FR:
Le plus souvent étudiée dans le contexte des évolutions du politique et du passage présumé d’une démocratie représentative vers une démocratie davantage participative ou délibérative, la question de la participation est abordée ici sous l’angle d’une transformation de nos coordonnées anthropologiques. Les exigences et les attentes de participation se retrouvent en effet dans de multiples domaines qui excèdent de loin la seule sphère du politique, allant du monde de l’entreprise et de ses cercles de qualité jusqu’à la production de biens en kit sollicitant les capacités de montage des acheteurs. Cette extension du domaine de la participation s’appuie en réalité sur un certain nombre de présupposés anthropologiques. Ceux-ci prêtent aux acteurs des capacités et des compétences qu’ils sont censés détenir, à moins qu’ils ne soient appelés à les enrichir par des stratégies d’empowerment si elles leur font défaut ou sont insuffisantes. Ils leur attribuent aussi un potentiel de motivation indispensable à l’actualisation de ces compétences et capacités. Le texte soutient que l’évaluation des personnes ainsi que la configuration de nombreux dispositifs sociaux récents tendent de plus en plus à s’ajuster à ce nouveau référentiel anthropologique. Il en va ainsi de la participation politique bien sûr, mais aussi des nouvelles politiques sociales, des formations au « pouvoir d’agir », des objectifs éducatifs, des politiques de développement ou de santé.
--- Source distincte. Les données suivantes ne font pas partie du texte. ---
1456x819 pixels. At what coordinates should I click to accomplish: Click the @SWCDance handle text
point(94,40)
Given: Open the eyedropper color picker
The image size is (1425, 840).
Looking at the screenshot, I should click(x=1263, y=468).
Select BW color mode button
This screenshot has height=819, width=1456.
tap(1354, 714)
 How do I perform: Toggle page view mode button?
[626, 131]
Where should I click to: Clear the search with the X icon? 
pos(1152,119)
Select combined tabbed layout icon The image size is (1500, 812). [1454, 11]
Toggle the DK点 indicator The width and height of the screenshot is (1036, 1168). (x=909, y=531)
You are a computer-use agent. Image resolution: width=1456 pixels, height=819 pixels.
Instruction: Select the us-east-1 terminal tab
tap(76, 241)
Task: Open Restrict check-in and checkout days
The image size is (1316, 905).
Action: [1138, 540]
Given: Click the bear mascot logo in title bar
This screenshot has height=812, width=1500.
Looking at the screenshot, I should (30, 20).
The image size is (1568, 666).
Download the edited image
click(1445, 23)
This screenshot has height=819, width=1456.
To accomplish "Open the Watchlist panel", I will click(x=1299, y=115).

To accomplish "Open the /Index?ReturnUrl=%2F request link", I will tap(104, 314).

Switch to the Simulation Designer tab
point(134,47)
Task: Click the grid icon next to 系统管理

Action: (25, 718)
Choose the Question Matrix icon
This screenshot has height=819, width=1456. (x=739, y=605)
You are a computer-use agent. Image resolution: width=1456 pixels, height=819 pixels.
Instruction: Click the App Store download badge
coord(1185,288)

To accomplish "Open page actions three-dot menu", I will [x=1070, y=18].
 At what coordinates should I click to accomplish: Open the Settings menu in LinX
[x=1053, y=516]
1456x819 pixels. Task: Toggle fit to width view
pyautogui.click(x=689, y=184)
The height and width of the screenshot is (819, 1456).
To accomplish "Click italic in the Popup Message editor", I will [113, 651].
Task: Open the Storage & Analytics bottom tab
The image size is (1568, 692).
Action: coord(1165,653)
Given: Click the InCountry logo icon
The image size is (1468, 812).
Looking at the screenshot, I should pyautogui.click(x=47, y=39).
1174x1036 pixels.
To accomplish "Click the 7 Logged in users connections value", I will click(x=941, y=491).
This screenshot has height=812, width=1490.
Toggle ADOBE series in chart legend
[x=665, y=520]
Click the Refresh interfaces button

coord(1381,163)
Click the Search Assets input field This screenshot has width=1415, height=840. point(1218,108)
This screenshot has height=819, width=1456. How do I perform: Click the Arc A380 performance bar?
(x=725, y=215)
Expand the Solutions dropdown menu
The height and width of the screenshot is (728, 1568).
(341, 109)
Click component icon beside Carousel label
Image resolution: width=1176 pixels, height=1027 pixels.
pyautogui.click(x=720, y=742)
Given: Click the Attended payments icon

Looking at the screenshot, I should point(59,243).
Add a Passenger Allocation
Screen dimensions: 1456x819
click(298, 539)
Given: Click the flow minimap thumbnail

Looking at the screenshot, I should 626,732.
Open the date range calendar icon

Revenant plus spécifiquement sur la question de la participation politique, le texte montre comment ces nouvelles coordonnées anthropologiques reconfigurent la question de l’expertise en réorganisant les partages entre expertises ordinaire et spécialisée et, du coup, le partage entre les espaces où peut prendre place une démocratie participative et ceux qui demeurent confiés à l’expertise technocratique.
EN:
Often studied in the context of political developments and the shift from an alleged representative democracy to a participatory democracy, the issue of participation is discussed here in terms of anthropological change. Requirements and expectations of participation are found in many areas that exceed the political sphere, from the business world and its quality circles to the production of self-assembly goods involving the buyer’s experience. This extension of the field of participation is based on a number of anthropological presuppositions, which are supposed to give empowerment to actors and update their skills and abilities. This paper argues that the configuration of many recent social arrangements tends increasingly to adjust to this new anthropological paradigm. This is the case for political participation, but also for new social policies, empowerment training, educational objectives, development and health policies. Returning more specifically on the issue of political participation, the paper shows how this new anthropological paradigm reconfigures the issue of expertise and, hence the balance between spaces where participatory democracy can take place and those that remain under technocratic expertise.